On 07.06.2013 22:15, Robert Haas wrote:
On Fri, Jun 7, 2013 at 3:10 PM, Simon Riggs<si...@2ndquadrant.com>  wrote:
The long running query problem hasn't ever been looked at, it seems,
until here and now.

For what it's worth (and that may not be much), I think most people
will die a horrible death due to bloat after holding a transaction
open for a tiny fraction of 2B XIDs.  :-(

Yeah, we should fix that too ;-).

While we're at it: I've been thinking that we should try harder to vacuum dead tuples that are no longer visible to any snapshot, even if there's an even old snapshot. The stereotypical scenario is a table with a single row that's updated very very frequently. Like a counter. Autovacuum can normally keep it in check, but if you have a long-running transaction, it will bloat horrendously. But if you only have one long-running transaction with one really old snapshot, and everything else is recent, you'd really only need to keep one old tuple around for the old snapshot to see, and a recent version or two for the rest.
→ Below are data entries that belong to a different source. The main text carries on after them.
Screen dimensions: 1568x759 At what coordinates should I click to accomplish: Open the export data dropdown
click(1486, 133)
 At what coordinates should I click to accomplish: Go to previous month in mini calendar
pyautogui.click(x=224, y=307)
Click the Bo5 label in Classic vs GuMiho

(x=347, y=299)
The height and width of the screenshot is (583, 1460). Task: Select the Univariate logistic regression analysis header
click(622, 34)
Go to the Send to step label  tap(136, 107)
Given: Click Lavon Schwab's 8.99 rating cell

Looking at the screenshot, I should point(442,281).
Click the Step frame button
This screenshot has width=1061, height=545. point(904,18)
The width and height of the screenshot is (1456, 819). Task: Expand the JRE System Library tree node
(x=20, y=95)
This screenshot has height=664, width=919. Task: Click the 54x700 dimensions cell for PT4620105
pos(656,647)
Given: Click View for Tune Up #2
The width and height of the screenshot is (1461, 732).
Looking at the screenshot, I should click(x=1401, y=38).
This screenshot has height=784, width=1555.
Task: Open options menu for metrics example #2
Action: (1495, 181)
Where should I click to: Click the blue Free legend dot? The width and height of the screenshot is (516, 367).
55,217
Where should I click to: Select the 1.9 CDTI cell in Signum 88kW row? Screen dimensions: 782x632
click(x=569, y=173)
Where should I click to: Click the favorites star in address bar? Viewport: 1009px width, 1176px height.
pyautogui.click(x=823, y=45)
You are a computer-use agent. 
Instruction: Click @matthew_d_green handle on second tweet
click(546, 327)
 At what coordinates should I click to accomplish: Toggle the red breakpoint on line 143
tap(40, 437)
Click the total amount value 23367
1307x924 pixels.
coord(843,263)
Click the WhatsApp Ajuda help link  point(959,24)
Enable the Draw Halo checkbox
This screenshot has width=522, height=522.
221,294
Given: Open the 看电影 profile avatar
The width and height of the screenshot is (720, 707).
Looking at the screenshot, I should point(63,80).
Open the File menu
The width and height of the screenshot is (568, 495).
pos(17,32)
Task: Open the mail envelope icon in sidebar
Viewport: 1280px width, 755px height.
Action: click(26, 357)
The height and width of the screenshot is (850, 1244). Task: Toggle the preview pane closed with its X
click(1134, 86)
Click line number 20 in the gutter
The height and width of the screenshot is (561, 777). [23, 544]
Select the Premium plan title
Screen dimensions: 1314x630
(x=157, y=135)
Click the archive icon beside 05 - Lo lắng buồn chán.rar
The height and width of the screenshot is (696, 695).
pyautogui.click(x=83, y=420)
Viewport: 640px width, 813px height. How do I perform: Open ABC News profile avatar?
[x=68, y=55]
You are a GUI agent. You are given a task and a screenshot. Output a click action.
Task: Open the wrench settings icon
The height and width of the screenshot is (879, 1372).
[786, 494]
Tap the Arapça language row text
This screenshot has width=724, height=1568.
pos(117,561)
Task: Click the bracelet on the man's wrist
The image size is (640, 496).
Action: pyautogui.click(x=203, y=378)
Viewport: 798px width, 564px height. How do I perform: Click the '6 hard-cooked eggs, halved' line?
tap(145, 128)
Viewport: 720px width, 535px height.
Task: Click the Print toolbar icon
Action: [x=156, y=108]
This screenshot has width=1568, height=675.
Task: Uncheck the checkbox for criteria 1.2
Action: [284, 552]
At worst, the database needs to bloat to double the size, but not more than that.

To know which tuples are dead at such a fine-grained level, vacuum would need to know in more detail what snapshots the backends have. I'm really excited about Ants Aasma's proposal to use a CSN for snapshots, or more precisely the variant using commit record's LSN for that. If a snapshot is just a single integer, it becomes easier for backends to share their snapshots, in limited amount of shared memory.